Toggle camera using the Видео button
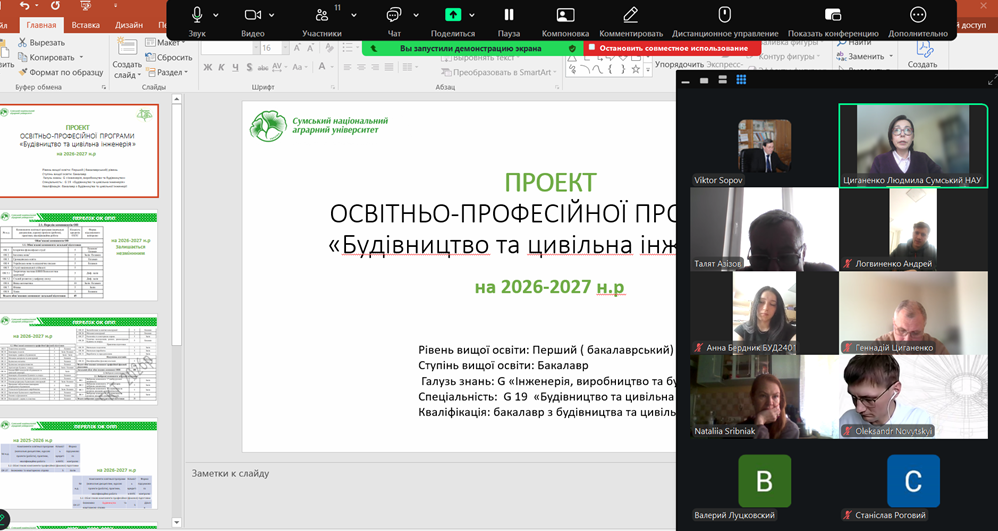This screenshot has width=998, height=531. (x=252, y=15)
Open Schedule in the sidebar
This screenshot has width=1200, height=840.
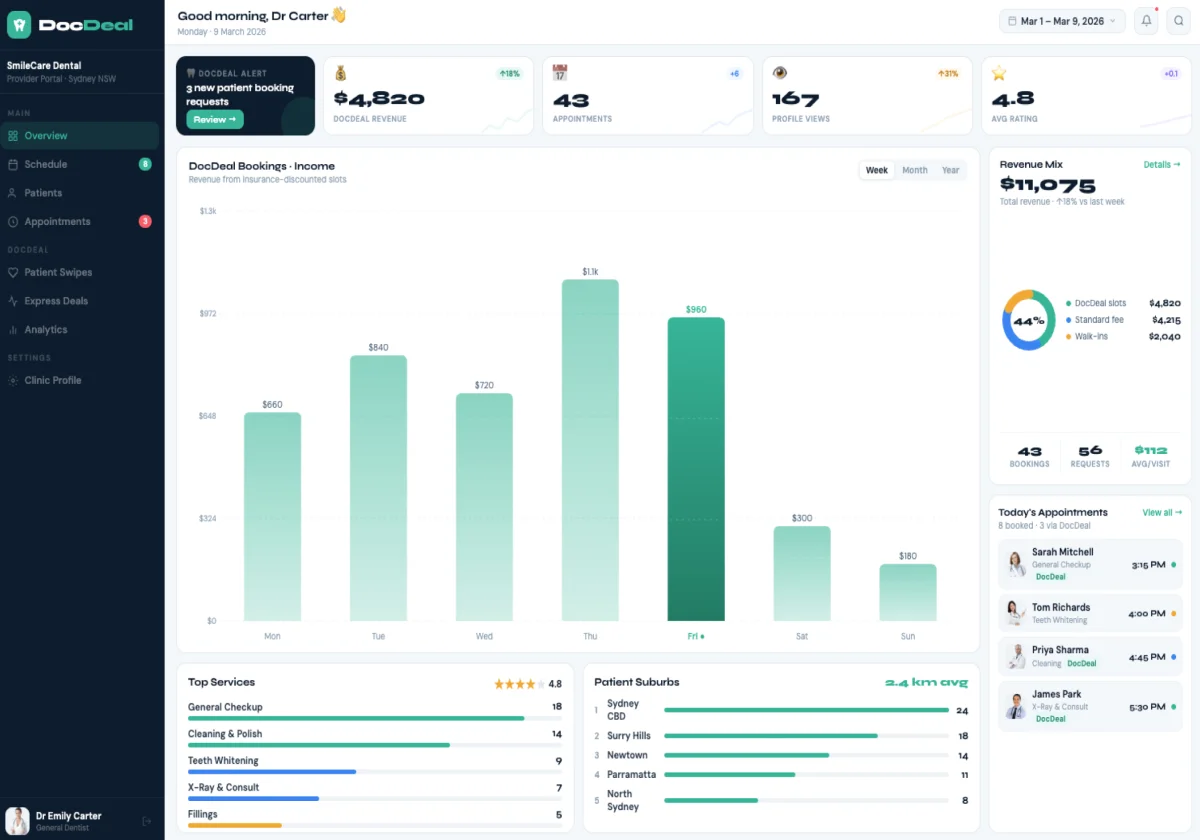(46, 164)
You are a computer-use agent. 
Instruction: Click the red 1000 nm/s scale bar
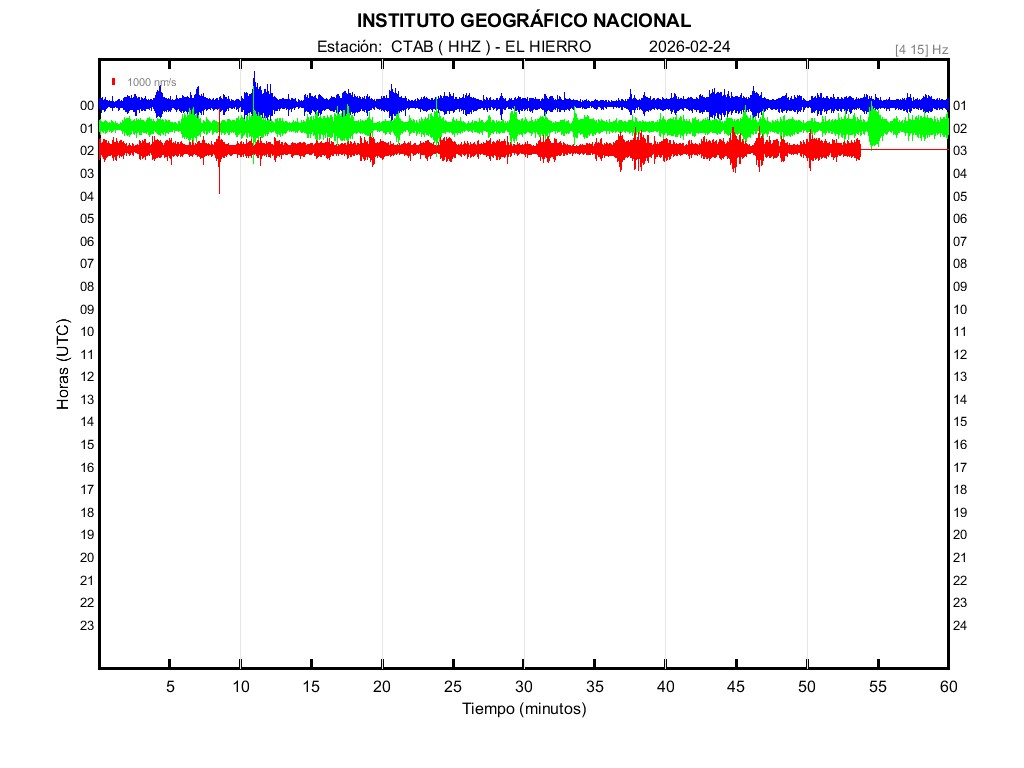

◆ ◆ ◆ ◆

## Task description
Copy out all the data exactly, skipping the pictures.

## Written response
Toggle camera using the Видео button
This screenshot has width=998, height=531. (x=252, y=15)
Open Schedule in the sidebar
This screenshot has width=1200, height=840.
(46, 164)
You are a computer-use agent. 
Instruction: Click the red 1000 nm/s scale bar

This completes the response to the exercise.